Conflicts of Interest
Catherine R. Jutzeler serves as a scientific consultant to Abbvie and Mitsubishi Takeda. Yann Philippe Charles is a consultant to Stryker and Clariance. Ahmet Alanay serves as a consultant to DePuy Synthes, Medtronic, Highridge, and Globus. Caglar Yilgor is a consultant for Medtronic. Ferran Pellisé is a consultant for Medtronic, Johnson & Johnson Medtech, Globus‐Nuvasive, SpineArt, and Orthofix. However, the consultant roles did not influence the design, conduct, or reporting of this study. The other authors declare no conflicts of interest. The European Spine Study Group receives funding support from DePuy Synthes and Medtronic.

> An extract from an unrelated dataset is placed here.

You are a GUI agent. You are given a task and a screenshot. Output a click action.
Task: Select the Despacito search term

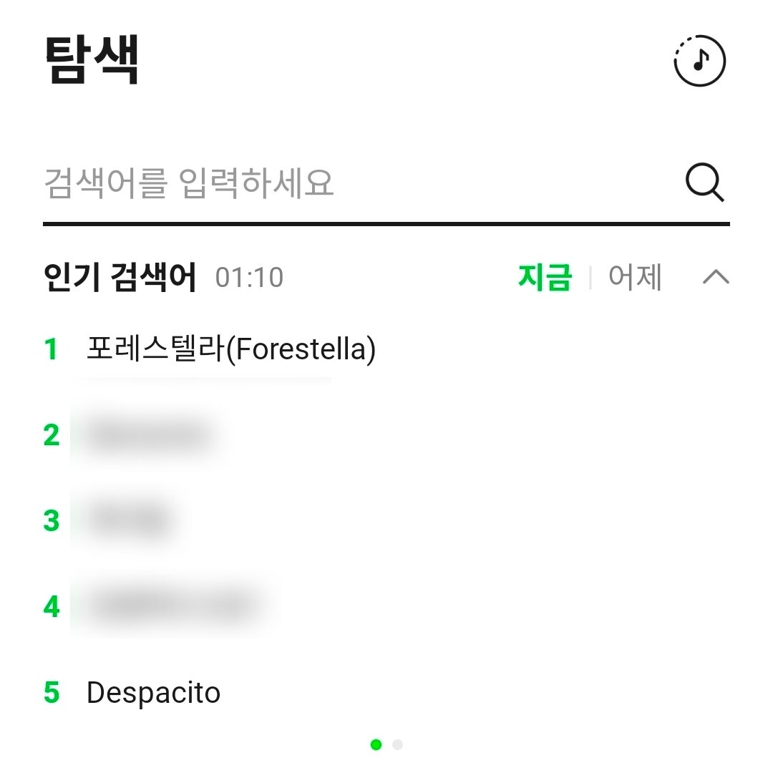click(153, 693)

However, the two companies had no influence on the design, conduct, or reporting of this study.
Supporting information
Figure S1: Heatmaps showing prediction errors (in degrees) for each anatomical parameter (sacral slope, pelvic incidence, pelvic tilt, and lumbar lordosis) across individual hospitals (BCN, BOR, IST, MAD). Results are compared between locally trained models (columns BCN, BOR, IST, MAD), centralized training (centralized), and federated learning strategies (FedAvg, FedOpt, FedProx). Darker colors indicate higher prediction errors. For each heatmap, a vertical white line separates the local models' performance from the centralized and FL approaches. Data S1: Supporting information.